PathWise: Planning through World Model for Automated Heuristic Design via Self-Evolving LLMs
This addresses the issue of myopic and inefficient heuristic generation in combinatorial optimization for researchers and practitioners, representing a novel method rather than an incremental improvement.
The paper tackled the problem of automated heuristic design for combinatorial optimization by proposing PathWise, a multi-agent reasoning framework that formulates heuristic generation as a sequential decision process, resulting in faster convergence to better heuristics and improved generalization across different LLM backbones and problem sizes.
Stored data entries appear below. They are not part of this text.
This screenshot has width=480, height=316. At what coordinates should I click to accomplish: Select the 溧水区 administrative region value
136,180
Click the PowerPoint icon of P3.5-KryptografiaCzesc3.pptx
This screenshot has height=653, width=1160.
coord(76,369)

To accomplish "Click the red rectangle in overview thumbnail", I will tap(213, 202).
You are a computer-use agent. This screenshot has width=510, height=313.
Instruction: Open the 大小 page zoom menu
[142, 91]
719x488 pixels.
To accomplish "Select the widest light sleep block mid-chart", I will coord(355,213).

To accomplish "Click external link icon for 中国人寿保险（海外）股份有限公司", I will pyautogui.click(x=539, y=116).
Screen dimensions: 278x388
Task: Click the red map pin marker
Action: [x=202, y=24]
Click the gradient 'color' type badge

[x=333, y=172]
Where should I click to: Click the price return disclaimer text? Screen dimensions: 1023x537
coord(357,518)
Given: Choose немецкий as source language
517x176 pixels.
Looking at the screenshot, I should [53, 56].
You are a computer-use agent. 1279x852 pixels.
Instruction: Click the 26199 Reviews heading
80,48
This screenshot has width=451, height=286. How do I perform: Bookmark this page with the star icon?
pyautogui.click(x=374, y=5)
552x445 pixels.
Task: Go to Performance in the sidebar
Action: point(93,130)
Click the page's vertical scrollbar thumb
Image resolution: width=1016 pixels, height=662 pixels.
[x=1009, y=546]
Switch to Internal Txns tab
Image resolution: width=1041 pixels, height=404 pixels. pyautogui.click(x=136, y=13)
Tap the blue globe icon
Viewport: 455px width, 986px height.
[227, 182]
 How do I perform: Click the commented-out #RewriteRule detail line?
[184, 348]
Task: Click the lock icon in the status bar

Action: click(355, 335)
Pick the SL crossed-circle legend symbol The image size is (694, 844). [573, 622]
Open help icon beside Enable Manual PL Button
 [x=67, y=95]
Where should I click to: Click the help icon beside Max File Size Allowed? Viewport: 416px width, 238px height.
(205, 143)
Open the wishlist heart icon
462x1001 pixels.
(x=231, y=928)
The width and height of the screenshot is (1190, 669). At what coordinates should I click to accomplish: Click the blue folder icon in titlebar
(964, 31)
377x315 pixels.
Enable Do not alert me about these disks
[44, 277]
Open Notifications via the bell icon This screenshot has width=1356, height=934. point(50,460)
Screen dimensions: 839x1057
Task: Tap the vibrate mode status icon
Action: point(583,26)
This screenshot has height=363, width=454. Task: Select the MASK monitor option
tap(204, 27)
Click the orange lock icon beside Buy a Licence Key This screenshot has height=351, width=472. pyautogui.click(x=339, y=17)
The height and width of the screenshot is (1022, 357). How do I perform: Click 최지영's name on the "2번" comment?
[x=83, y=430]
Large Language Models (LLMs) have enabled automated heuristic design (AHD) for combinatorial optimization problems (COPs), but existing frameworks' reliance on fixed evolutionary rules and static prompt templates often leads to myopic heuristic generation, redundant evaluations, and limited reasoning about how new heuristics should be derived. We propose a novel multi-agent reasoning framework, referred to as Planning through World Model for Automated Heuristic Design via Self-Evolving LLMs (PathWise), which formulates heuristic generation as a sequential decision process over an entailment graph serving as a compact, stateful memory of the search trajectory. This approach allows the system to carry forward past decisions and reuse or avoid derivation information across generations. A policy agent plans evolutionary actions, a world model agent generates heuristic rollouts conditioned on those actions, and critic agents provide routed reflections summarizing lessons from prior steps, shifting LLM-based AHD from trial-and-error evolution toward state-aware planning through reasoning. Experiments across diverse COPs show that PathWise converges faster to better heuristics, generalizes across different LLM backbones, and scales to larger problem sizes.